What considerations are important when developing ZNF581-targeted therapeutic approaches?

Developing therapeutic strategies targeting ZNF581 requires careful consideration of several methodological and biological factors:

• Target Validation Requirements:

  • Robust causal evidence linking ZNF581 to disease pathology

  • Verification in multiple model systems and patient-derived samples

  • Understanding of potential redundancy with other zinc finger proteins

  • Comprehensive risk-benefit analysis based on normal tissue expression

• Therapeutic Modality Selection Criteria:

  • Small molecule approaches: Identify druggable pockets or protein-protein interactions

  • Antisense oligonucleotides: Design for ZNF581 mRNA specificity

  • PROTAC technology: For targeted protein degradation

  • Gene therapy: For contexts requiring expression restoration

• Delivery System Considerations:

  • Tissue-specific targeting strategies

  • Nuclear delivery methods (for transcription factor targeting)

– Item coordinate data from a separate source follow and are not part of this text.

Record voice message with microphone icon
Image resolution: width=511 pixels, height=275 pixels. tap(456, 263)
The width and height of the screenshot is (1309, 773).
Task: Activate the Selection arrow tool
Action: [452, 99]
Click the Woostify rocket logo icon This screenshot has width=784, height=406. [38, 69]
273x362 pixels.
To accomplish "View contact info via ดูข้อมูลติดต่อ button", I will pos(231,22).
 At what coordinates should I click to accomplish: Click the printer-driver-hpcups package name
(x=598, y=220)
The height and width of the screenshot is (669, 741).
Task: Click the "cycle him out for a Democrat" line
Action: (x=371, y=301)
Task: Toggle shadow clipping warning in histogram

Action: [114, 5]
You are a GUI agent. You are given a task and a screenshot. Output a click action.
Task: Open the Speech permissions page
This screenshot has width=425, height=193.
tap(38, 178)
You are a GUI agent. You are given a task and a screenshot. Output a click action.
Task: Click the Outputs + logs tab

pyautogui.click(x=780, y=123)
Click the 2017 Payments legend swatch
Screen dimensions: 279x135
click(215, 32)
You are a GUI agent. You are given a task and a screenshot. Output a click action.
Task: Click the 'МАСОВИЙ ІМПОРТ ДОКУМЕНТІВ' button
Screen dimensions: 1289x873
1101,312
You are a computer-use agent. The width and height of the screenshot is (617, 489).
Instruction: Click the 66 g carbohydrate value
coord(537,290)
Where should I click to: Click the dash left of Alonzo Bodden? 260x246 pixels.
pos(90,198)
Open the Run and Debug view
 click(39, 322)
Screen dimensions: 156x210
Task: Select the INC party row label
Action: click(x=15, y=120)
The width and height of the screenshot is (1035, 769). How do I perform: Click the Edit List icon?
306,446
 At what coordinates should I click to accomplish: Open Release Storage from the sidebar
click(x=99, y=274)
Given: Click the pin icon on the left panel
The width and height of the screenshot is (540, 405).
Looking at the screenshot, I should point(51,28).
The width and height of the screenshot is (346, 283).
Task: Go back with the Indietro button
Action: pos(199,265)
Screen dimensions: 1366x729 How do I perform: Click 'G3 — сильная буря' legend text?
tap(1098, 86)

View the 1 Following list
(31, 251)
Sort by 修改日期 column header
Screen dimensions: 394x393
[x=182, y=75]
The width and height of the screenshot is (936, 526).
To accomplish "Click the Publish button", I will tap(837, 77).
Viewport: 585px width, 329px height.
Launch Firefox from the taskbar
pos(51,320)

  • Bioavailability optimization

  • Blood-brain barrier penetration (for CNS applications)

• Specificity Assessment Methodology:

  • Off-target binding analysis (particularly other zinc finger proteins)

  • Whole-transcriptome analysis after treatment

  • Proteomics to identify unexpected protein alterations

  • Cellular phenotype screening in diverse cell types

• Predictive Biomarker Development:

  • Identification of patient populations likely to respond

  • Companion diagnostic development

  • Response prediction algorithms incorporating ZNF581 status

  • Monitoring strategies for treatment efficacy

• Resistance Mechanism Anticipation:

  • Compensatory pathway activation potential

  • Expression of ZNF family members with redundant functions

  • Epigenetic adaptations affecting target accessibility

  • Clonal selection pressures

When considering ZNF581 as a therapeutic target, researchers should note that zinc finger proteins like ZNF582 have demonstrated tumor suppressive functions in certain cancers , while others may promote cancer progression. Therefore, thorough characterization of ZNF581's specific role in each disease context is essential before therapeutic development.